I’m thinking about memory again.
My position on reading print over electronic texts is not changing. When I discussed Maryanne Wolf’s recent book, Reader, Come Home, I was looking (because she was) at the different ways we read when we read print on paper versus screen. Wolf demonstrates that we read more superficially when we read on a screen, in part because of the distractions possible through advertisements and notifications. We are more interruptible in that context, and we read more content, but much less deeply.
This weekend on the patio I had a moment.
I was strolling through the fertile fields of Snorri Sturluson’s Prose Edda on Saturday for… I don’t know… maybe the thirtieth time, reading about the creation of the cosmos from the head and body of the giant Ymir. After they kill the evil frost giant, Odin and his brothers dismember him and use his parts for raw materials. They use his skull to form the dome of the heavens (and install unfortunate dwarves at the cardinal points to hold it up). They use his bones to make Midgard, the realm of humans. They use his blood to make the oceans.
This time I stopped here and pondered. It’s gross and gory, yes. And I usually just tromp right through, almost mechanically tallying the parts with their upcycled functions, so I remember them when students ask: his bones become mountains, teeth become rocks, brains become clouds. His blood becomes the oceans.
I paused. I lifted my eyes from the book and gazed for a moment into the distance as one does when contemplating spiritual truths. In mid-ponder, my partner bustled out, mid-chore, and couldn’t help but notice my philosophical stance. He asked what on earth I was doing.
Processing. I was processing. I imagined giant blood for oceans and, put off by the sheer grossness of it all, I pushed on that image for a minute in my brain. This guy was a frost giant. What do frost giants bleed? Maybe water. Thirty times reading this, in all sorts of contexts with people way more and way less experienced than I, and it had never occurred to me that frost giants must perforce bleed water. The oceans are water.
Well, then. That’s fine. Way less gross. Cool, even—those clever Norsefolk.
Rob was still looking at me.
And it occurred to me how I read differently online than in a book. When I’m staring at a screen, it’s much harder for me to glance away and think, so I don’t do as much questioning or imagining or connecting to other books and things I know. The screen keeps me riveted, and that keeps me in receiving mode exclusively. I read more quickly. I don’t reflect as much. And if I don’t reflect and somehow connect what I’m reading to other ideas in my head, I don’t remember as much.

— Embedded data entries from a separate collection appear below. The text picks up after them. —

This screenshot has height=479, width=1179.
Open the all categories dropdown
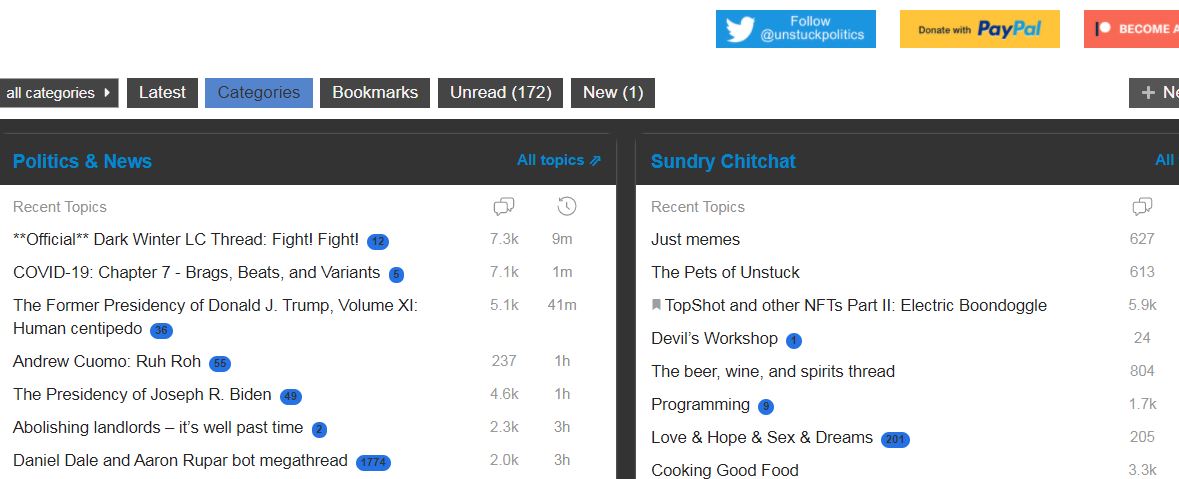[x=58, y=93]
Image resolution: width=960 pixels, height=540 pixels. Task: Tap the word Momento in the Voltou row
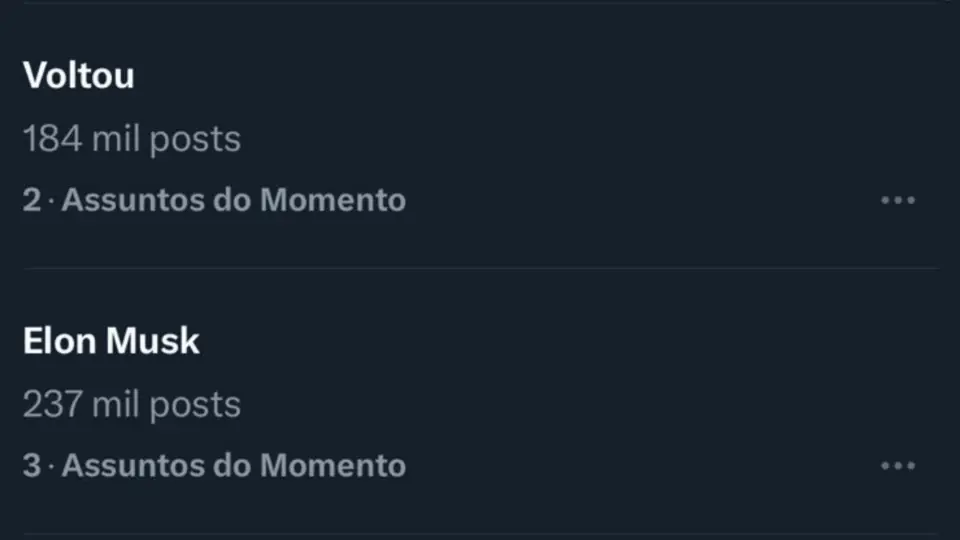333,200
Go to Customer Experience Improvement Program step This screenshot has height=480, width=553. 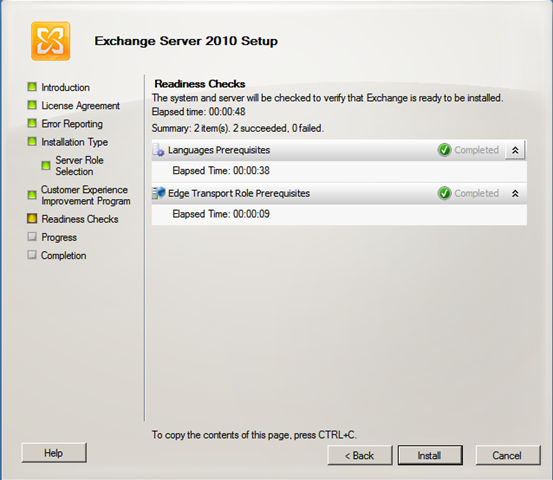(x=86, y=195)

Books present information in a lovely, static format. If I lift my gaze, there is no risk that when I look down again the text will be altered or gone. But virtual text taunts me with that possibility all the time—sometimes from faulty internet connection, but sometimes I hit the wrong key or place on my phone’s screen, and I lose the whole damn thing and can’t get it back. (Totally justified) comments about my technical ineptness aside, the risks are greater in the ephemeral world of electronic text, and that may be one reason why I dare not look away. And there is always the risk that some ad in the margin or some clickbait at the bottom will draw me away from the Thing I’m Trying To Read, and I’ll never wend my way back.
This has far-reaching ramifications, my friends. If we only receive a steady stream of information, and don’t give ourselves time or mental space to process it thoroughly, it’s no wonder we read more superficially.
But we also won’t remember as much.
“I’m reading,” I said to my expectant spouse. “This is what reading looks like.”